Entertainment value aside, it’s easy to see how “Animorphs” would appeal to Collina Strada’s 1990s-nostalgic, sustainable, arty, community-based brand values (models were age, gender, ability and size inclusive). For fall fashion, that vision translated into a smile-inducing offering of wild-printed leggings, second-skin T-shirts and corset tops; groovy floral pants, tie-dye jeans and squiggle patterned sweats; a jade green draped satin pleated skirt and camp shirt, and an airbrush floral printed bodysuit that morphed into a ballgown, all of it made from deadstock fabrics as well as unsold merchandise culled from resale giant The RealReal.

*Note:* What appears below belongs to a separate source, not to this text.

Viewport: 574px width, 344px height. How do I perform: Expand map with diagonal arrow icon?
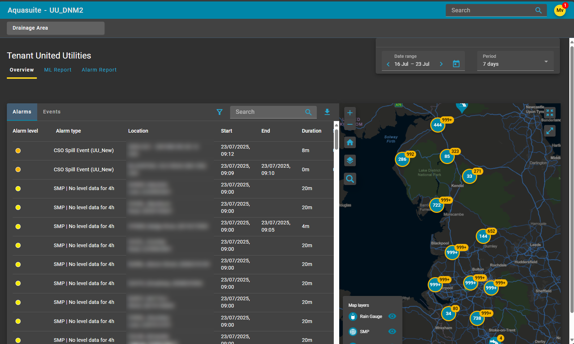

“I’m the first designer to work with their leftover pieces that they own,” said Taymour of the treasure hunt that sent her digging in The RealReal’s New Jersey warehouse, which she describes as being as big as “multiple airport hangers.” The resulting one-of-a-kind looks will be sold on the e-commerce site, alongside some of Collina Strada’s archives.

“It would be selfish to not continue,” Taymour said of her sustainability stance, which she intends to honor even as the brand grows. “I am not chasing after every store to sell merch, it’s about being a healthy business and creating projects we can have fun doing without overconsumption.”

The brand was in the international spotlight in November when Alessandro Michele chose it to be part of his GucciFest showcase for emerging designers. “It was an industry cred stamp of approval,” said Taymour, whose fall collection should be another boost.

Now, she and Engman are focused on translating buzz into business, with several collaborations rolling out for 2021. Gotta keep on animorphing.